Under § 3553, courts must consider, as applicable, “the nature and circumstances of the offense and the history and characteristics of the defendant;” and whether the sentence imposed “reflect[s] the seriousness of the offense, . . . promote[s] respect for the law, and . . . provide[s] just punishment for the offense,” “afford[s] adequate deterrence to criminal conduct,” and “protect[s] the public from further crimes of the defendant . . . .” § 3553(a)(1), (2)(A)-(C). In addition, courts consider the sentencing range under the Guidelines and the Sentencing Guidelines' policy statements. § 3553(a)(4), (5). Finally, courts consider the “kinds of sentences available, . . . the need to avoid unwarranted sentence disparities among defendants with similar records who have been found guilty of similar conduct; . . . and the need to provide restitution to any victims of the offense.” § 3553(a)(3), (6), (7). “[A]n ameliorative amendment to the Guidelines in no way creates a right to sentence reduction.” Osborn, 679 F.3d at 1196.

B. Status Points and Amendment 821

Section 4A1.1(e) of the Sentencing Guidelines governs the Court's addition of “status points” to a defendant's criminal history point total for an offense committed “while under any criminal justice sentence, including probation, parole, supervised release, imprisonment, work release, or escape status.” § 4A1.1(e). Before Amendment 821, courts assessed two “status points” for such crimes. United States v. McDonald, No. CR 22-1317 JB, 2024 WL 2110525, at *8 (D.N.M. May 10, 2024). Amendment 821 reduced the number of status points added depending on the defendant's criminal history points. See 88 Fed.Reg. 28254-01, 2023 WL 3199918; § 4A1.1(e).

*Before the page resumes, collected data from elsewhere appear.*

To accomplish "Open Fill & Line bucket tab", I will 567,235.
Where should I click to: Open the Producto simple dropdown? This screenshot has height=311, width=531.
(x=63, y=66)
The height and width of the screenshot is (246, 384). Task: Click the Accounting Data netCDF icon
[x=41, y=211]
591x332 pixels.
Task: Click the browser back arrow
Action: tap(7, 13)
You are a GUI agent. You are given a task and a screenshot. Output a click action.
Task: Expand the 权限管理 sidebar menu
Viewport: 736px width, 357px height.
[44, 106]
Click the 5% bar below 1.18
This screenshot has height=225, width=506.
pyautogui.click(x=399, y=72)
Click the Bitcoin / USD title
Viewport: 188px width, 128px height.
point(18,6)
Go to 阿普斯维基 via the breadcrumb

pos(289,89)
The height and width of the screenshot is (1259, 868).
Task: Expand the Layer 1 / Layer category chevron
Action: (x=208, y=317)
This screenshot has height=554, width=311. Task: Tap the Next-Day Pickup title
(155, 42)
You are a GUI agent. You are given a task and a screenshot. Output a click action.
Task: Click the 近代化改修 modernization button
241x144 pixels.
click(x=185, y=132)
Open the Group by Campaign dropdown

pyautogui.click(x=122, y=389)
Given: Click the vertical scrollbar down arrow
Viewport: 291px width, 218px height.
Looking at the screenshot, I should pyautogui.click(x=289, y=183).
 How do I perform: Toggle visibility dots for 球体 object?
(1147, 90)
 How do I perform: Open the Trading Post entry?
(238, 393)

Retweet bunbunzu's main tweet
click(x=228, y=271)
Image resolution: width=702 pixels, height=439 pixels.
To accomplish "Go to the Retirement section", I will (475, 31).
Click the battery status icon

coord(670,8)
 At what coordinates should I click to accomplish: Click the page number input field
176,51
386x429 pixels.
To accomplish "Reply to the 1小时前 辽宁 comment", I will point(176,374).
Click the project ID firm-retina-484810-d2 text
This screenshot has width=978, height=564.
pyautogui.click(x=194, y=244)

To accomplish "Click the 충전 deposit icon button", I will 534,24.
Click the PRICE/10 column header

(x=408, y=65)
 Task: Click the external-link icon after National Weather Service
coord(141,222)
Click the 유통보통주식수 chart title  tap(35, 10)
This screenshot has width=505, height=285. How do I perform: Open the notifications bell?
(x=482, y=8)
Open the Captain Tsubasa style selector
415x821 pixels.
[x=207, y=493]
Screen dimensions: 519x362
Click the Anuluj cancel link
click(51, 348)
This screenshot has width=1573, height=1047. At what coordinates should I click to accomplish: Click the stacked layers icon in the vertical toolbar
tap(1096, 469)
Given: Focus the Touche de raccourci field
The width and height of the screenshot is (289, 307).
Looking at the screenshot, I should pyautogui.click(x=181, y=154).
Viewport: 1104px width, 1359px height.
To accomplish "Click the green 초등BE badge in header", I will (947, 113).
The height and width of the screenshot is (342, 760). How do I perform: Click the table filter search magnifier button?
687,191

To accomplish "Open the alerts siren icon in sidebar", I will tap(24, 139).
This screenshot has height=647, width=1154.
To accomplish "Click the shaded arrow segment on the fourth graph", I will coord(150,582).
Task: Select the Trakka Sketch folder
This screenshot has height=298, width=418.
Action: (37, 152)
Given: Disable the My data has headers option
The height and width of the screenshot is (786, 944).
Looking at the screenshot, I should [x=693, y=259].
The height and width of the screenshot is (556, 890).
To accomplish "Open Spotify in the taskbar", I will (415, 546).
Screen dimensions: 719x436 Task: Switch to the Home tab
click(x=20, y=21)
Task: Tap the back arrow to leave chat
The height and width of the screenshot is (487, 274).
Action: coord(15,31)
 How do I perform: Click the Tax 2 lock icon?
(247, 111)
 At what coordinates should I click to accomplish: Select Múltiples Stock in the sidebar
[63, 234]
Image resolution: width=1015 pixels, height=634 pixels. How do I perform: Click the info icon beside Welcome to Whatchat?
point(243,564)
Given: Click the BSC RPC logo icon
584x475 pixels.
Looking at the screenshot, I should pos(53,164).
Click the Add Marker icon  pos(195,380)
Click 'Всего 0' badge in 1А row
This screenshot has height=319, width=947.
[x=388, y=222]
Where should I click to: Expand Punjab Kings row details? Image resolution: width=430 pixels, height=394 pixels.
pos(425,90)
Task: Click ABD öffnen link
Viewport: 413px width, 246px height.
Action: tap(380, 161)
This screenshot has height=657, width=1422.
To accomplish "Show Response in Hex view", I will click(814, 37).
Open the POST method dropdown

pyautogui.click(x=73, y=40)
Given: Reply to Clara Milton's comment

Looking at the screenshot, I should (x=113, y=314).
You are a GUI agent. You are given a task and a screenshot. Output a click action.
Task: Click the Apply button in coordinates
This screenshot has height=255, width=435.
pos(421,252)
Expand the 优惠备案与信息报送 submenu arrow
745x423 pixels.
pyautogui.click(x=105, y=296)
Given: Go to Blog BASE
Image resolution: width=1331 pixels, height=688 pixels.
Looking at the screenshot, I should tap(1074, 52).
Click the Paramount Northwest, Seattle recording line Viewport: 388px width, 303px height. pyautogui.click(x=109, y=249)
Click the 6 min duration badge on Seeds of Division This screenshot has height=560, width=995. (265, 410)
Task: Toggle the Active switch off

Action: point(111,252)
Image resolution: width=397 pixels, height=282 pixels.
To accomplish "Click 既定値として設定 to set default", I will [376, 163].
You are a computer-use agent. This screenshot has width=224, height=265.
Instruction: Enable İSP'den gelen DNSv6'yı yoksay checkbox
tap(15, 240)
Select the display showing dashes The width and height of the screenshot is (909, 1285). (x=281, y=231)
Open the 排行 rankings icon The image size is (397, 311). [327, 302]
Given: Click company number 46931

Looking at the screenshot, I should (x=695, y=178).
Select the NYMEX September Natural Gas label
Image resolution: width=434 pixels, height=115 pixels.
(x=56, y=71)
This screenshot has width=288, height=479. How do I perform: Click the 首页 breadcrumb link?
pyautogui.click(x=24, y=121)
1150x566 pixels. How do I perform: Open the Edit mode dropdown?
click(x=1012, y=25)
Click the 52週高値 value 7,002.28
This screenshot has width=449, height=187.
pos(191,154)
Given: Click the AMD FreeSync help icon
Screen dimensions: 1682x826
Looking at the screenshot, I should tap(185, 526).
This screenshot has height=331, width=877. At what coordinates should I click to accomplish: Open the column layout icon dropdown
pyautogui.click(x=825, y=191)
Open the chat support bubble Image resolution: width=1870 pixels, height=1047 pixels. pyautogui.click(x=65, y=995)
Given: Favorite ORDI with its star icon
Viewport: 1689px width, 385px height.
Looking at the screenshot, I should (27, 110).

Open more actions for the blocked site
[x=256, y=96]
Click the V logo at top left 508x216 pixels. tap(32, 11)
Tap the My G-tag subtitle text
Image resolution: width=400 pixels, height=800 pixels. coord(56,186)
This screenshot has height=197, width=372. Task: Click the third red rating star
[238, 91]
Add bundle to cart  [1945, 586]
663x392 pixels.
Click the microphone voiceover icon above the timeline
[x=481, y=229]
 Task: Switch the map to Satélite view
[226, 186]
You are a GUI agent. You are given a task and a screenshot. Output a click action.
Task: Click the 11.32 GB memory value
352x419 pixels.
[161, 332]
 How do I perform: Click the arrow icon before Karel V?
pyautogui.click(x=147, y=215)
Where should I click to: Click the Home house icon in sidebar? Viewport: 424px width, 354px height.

Amendment 821 has two parts. Part A provides that a person who has seven or more criminal history points now receives only one status point for applicable offenses, instead of two. § 4A1.1(e). In addition, a person with six or fewer criminal history points now receives no status points for such offenses. Id. Part B provides that courts may reduce the offense levels by two for offenders who have zero criminal history points and meet specified additional criteria. § 4C1.1(a); U.S. SENT'G GUIDELINES MANUAL app. C Supp. (U.S. SENT'G COMM'N 2023).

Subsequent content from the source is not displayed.